The other proposition that affects my area involves the redevelopment of Euston station and its use as the terminus for HS2. Long before HS2 was dreamed up, there was an outline proposal to redevelop Euston station, which is awful, on its existing footprint. That proposal would have involved building more than 1,000 new homes. HS2 originally said, “We could incorporate that in our scheme and it would be 1,500 new homes,” but then the masterminds behind the proposition concluded that as the cost of the scheme had increased from £1.2 billion to £2 billion, it was unaffordable and they would drop all the planning gain and extra housing and industrial premises, and replace that with a lean-to shed approach. However, while speaking in Hong Kong, the Chancellor of the Exchequer suggested that there should be a reversion to something like the original scheme, which is what the Government now propose. The proposal is still awful, but it is better than what is included in the hybrid Bill.

Other investment will be needed beyond the budget for HS2 if its benefits are to flow. According to HS2 itself, Euston will not be able to cope with the extra passengers and it will therefore be necessary to build—God help us—Crossrail 2, at a cost of anything between £16 billion and £20 billion, but that is not included in anyone’s budget at the moment. So much for the idea that HS2 will transfer transport spending from London to the north, because although that has already been identified as necessary expenditure, similar expenditure will be necessary in Birmingham, Manchester, Sheffield, Leeds and in the east midlands if the benefits from HS2 are to flow. There is no money in the Chancellor’s Budget for that investment, nor is there money in anybody else’s budget.
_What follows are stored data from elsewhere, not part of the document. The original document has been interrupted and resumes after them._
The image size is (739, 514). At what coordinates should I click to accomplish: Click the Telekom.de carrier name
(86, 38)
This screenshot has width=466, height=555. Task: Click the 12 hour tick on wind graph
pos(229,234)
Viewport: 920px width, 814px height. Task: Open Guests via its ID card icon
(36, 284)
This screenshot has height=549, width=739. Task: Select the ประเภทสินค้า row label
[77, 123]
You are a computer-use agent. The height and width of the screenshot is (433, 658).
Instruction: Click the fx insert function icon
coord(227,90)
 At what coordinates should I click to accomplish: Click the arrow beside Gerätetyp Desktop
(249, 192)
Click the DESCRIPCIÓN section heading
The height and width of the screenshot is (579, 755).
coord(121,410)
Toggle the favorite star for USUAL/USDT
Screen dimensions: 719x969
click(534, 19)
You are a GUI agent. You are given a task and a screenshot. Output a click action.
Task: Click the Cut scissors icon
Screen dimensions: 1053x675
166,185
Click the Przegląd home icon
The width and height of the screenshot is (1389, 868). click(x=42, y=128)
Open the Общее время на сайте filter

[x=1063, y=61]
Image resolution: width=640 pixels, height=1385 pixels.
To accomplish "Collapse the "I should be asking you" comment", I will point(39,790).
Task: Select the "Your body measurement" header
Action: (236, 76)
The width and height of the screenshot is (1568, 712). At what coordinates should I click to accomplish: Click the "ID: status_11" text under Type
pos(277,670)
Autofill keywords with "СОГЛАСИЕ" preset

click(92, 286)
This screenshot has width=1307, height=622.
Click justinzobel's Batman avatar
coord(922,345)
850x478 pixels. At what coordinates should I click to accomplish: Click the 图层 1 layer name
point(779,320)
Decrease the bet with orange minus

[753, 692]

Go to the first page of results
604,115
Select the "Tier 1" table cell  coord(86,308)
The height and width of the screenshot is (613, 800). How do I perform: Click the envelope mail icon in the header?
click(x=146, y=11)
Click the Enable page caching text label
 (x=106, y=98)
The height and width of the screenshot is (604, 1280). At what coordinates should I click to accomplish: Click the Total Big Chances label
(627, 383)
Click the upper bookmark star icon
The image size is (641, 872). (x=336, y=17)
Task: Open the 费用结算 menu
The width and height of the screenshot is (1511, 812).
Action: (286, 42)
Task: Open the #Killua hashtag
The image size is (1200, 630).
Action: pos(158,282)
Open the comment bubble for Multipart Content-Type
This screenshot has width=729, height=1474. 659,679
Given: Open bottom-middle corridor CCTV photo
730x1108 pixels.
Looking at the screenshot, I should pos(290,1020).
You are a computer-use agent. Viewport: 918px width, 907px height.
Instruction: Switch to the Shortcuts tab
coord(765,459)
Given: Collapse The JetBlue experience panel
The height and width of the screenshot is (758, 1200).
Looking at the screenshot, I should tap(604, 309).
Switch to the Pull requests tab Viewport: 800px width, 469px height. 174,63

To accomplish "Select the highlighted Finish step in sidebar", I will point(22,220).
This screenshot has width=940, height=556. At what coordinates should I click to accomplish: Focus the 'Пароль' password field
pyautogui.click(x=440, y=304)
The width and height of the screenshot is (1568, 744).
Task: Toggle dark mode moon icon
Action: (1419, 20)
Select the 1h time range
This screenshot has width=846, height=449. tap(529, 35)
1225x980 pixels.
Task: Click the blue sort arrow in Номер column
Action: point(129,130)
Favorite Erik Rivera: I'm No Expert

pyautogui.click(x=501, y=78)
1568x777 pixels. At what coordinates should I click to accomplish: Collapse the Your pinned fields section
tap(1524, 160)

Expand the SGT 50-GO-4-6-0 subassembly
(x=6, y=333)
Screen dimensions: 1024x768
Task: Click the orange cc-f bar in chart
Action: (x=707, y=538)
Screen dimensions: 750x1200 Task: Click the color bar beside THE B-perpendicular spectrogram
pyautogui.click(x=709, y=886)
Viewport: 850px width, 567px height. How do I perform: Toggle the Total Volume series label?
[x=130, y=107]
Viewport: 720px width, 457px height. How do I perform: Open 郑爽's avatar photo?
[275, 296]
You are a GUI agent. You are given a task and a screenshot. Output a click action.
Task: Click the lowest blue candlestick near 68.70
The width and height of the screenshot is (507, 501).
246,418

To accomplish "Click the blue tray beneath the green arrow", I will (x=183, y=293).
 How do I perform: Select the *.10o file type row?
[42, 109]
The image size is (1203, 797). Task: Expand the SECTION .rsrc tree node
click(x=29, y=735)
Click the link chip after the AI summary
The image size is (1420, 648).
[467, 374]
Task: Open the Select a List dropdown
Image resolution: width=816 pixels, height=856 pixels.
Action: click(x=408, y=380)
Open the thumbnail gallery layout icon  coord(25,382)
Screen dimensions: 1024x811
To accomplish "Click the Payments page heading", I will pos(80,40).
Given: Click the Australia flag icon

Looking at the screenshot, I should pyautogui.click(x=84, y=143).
My constituents’ great fear now is that, after the announcement that there will be a huge redevelopment at Euston, all sorts of property speculating vultures will descend and want to build a huge office city there and not provide the housing that people desperately need. When we consider that the biggest problem in London for Londoners is the fact that average Londoners are being priced out of the city—and average Camden dwellers are being priced out of Camden—we want to make sure that if the redevelopment of Euston goes ahead, it includes housing that ordinary people can afford and does not include a lot of speculative blocks of penthouses to be bought, but not occupied, by Russian oligarchs. They are the people who are driving up the cost of housing in this country, and as a final offer to the Government, I suggest that if they want a sanction, they should stop the oligarchs buying residential property and take back what the oligarchs have bought up to now if they are not occupying it.